Memory Alpha
Memory Alpha

Class K?[]

What is the citation for Mars being a class K world? It might be, but was it stated as such in either of the two episodes? My belief is not, and that it is supposition based on "I, Mudd" that may or may not be correct as to Mars. I suggest unless the cited episodes call Mars class K that the designation be moved to a background comment. Also, was the insect actually in both episodes? Aholland 02:52, 11 May 2006 (UTC)

The insect was seen in both episodes. As to where the class K comes from, no idea. --Jörg 09:19, 11 May 2006 (UTC)
Check the Class K page. Subcommander Tal 01:00, 17 May 2006 (UTC)
I understand how class K was described in "I, Mudd", but Mars was terraformed such that by 2155, conditions in the lowlands of the Martian surface were sufficiently altered to allow people to roam freely without environmental suits. (ENT: "Demons") So it might have been class K beforehand, or it might not have since we don't have the exact technical specs for class K beyond the simple summary. And after 2155, it would seem to be some other class. I'm still left with the impression that Mars cannot be called class K other than as background speculation. Without more I'll modify it appropriately when I find the time. Aholland 01:41, 17 May 2006 (UTC)

Merge[]

Seeing the description "Martian insect" apparently didn't appear onscreen and is not from a valid production source (Star Trek Spaceflight Chronology), I think this should be merged into Unnamed insectoids, ofc with the appropriate bg note. Kennelly (talk) 09:33, September 28, 2016 (UTC)

"Insectoids" so far only has (seen to be) sentient insectoids. Maybe Unnamed non-humanoids (unknown era) would be a better fit. --LauraCC (talk) 18:56, October 17, 2016 (UTC)
Heck, not only should this one go in unnamed non-humanoids, so should that one member of unnamed Useless page that. -- Capricorn (talk) 11:14, October 19, 2016 (UTC)
With "insectoids" as the heading, not a page name. Merge. --LauraCC (talk) 17:54, December 31, 2016 (UTC)

### [Goal 1]
Format the entries from the line with "At what coordinates should I click to accomplish: Click" through the end of the entries as a numbered list, skipping blank lines and leaving out the pictures.
The entries that follow are unrelated to the discussion.

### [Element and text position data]
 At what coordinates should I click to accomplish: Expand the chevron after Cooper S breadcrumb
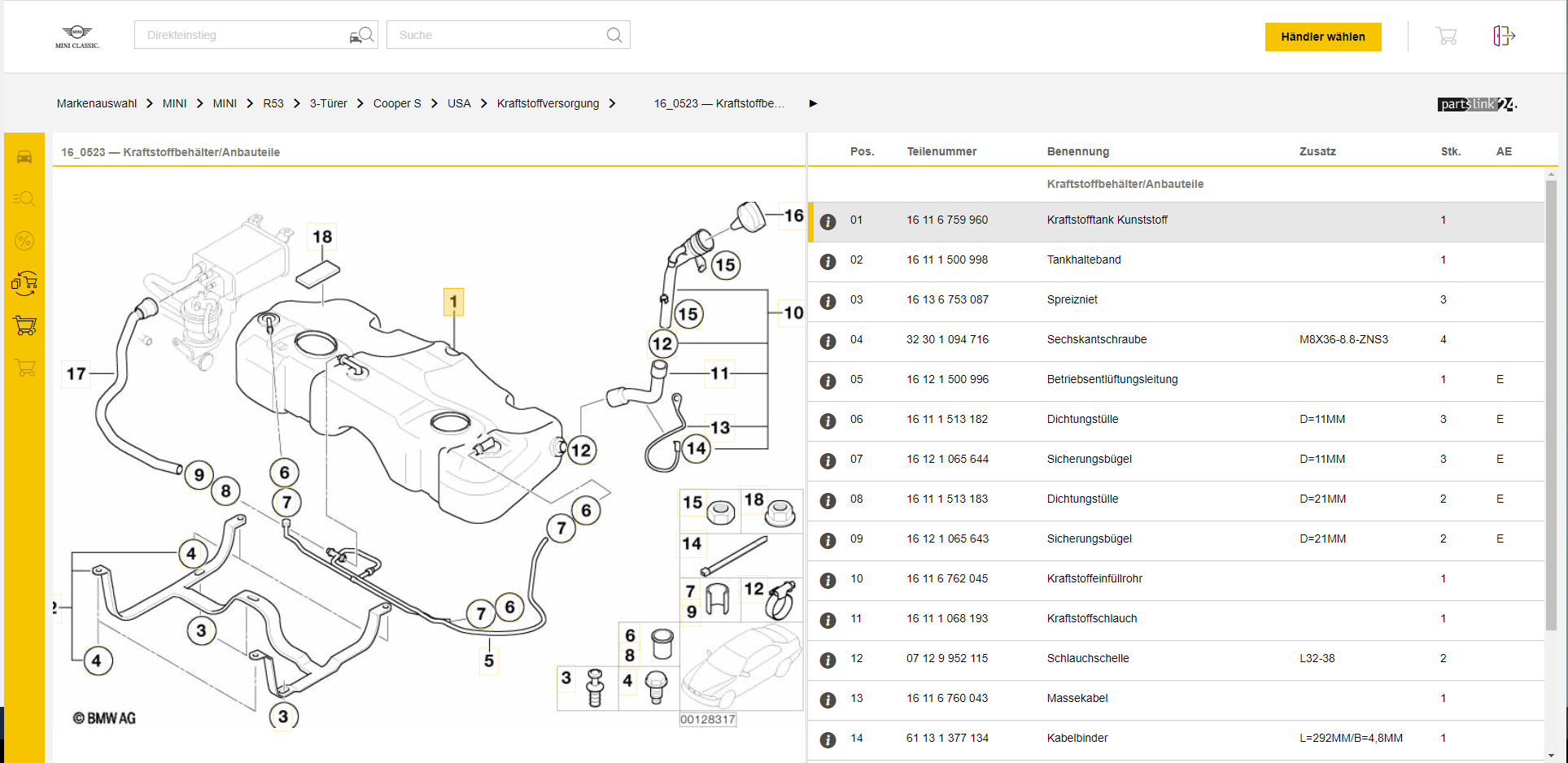click(x=435, y=103)
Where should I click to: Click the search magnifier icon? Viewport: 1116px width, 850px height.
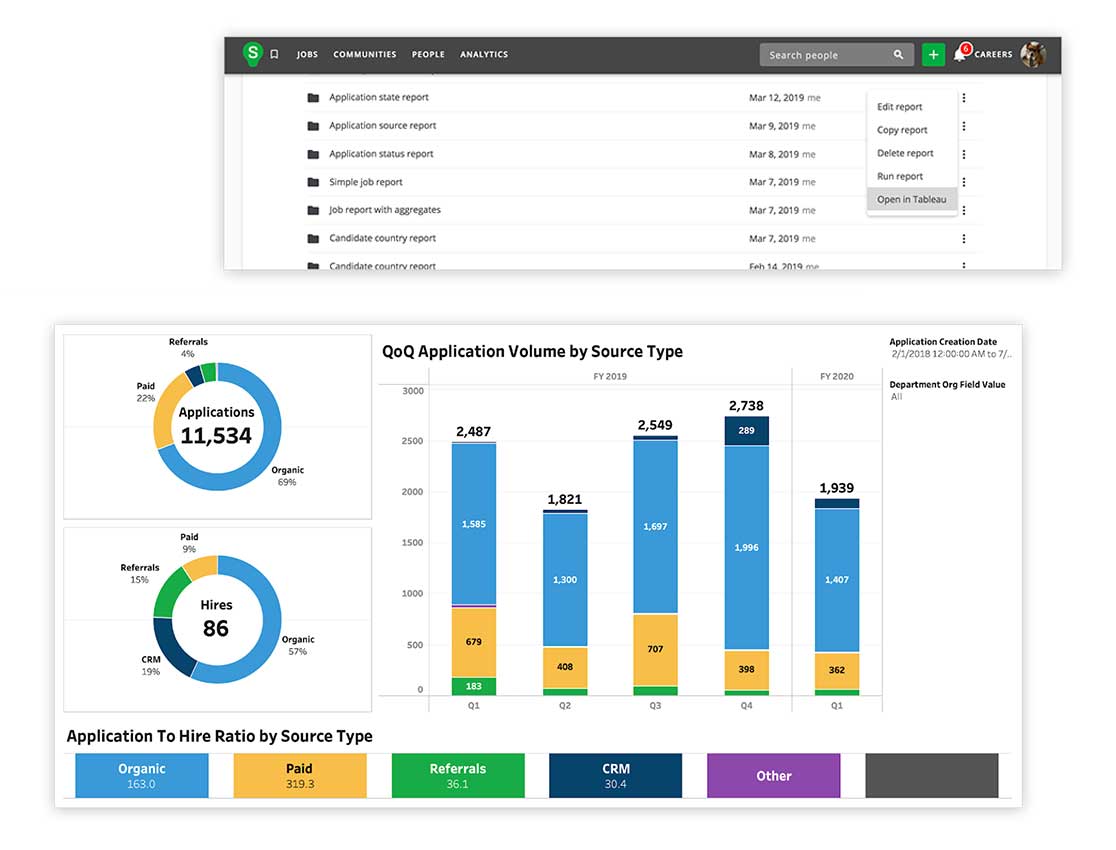pyautogui.click(x=898, y=55)
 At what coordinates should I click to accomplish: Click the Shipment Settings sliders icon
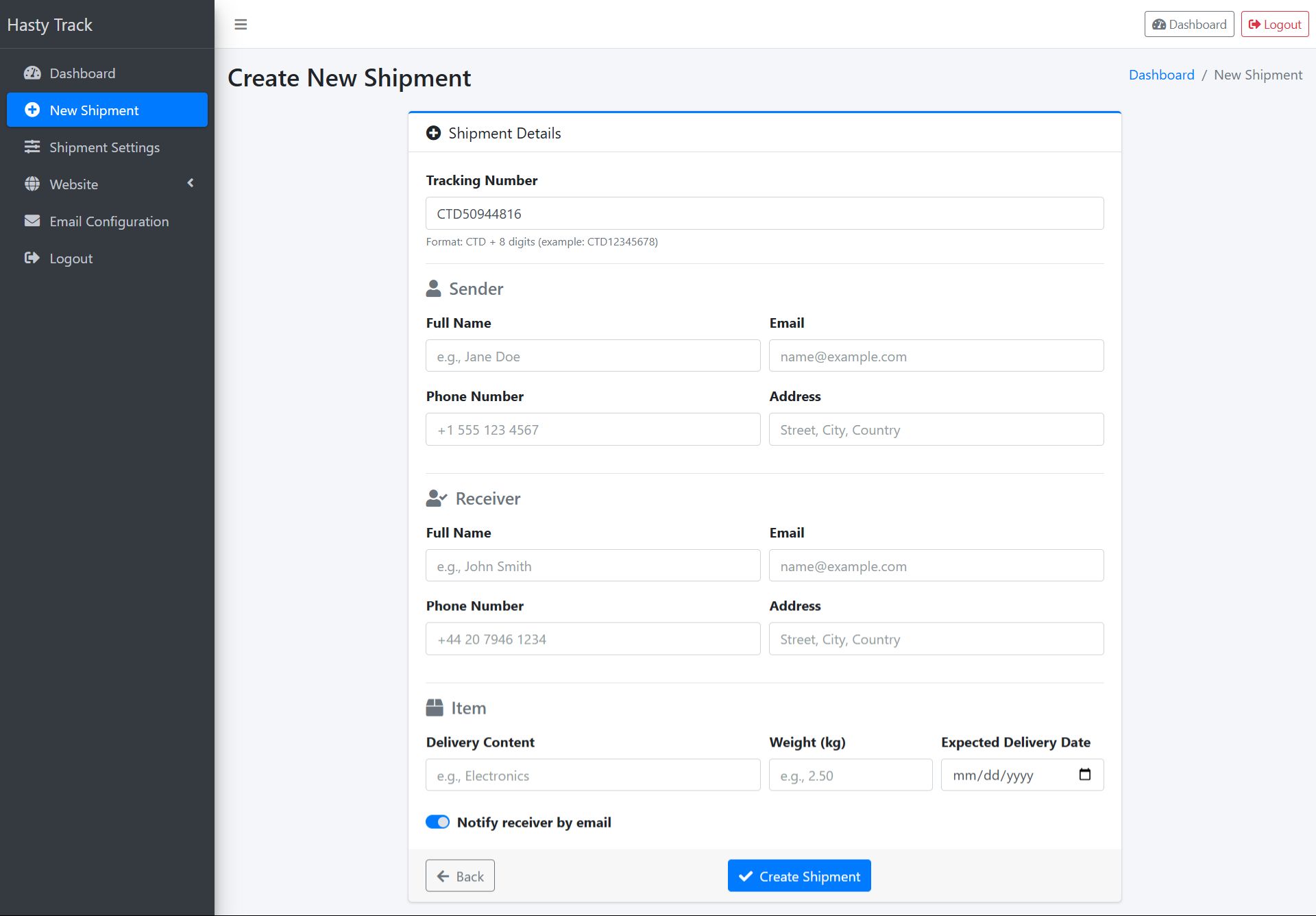tap(32, 147)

### [Goal 2]
Do these statements agree with the Martian insect discussion? Answer yes or no for each and quote the words that decide it. (a) The insect appeared in both episodes. (b) Kennelly proposed merging the page into Unnamed non-humanoids. (c) By 2155, people could walk the Martian lowlands without environmental suits.

### [Written response 1]
1.  At what coordinates should I click to accomplish: Click the Shipment Settings sliders icon
2. tap(32, 147)

### [Written response 2]
(a) Yes: "The insect was seen in both episodes."
(b) No: "I think this should be merged into Unnamed insectoids"
(c) Yes: "by 2155, conditions in the lowlands of the Martian surface were sufficiently altered to allow people to roam freely without environmental suits."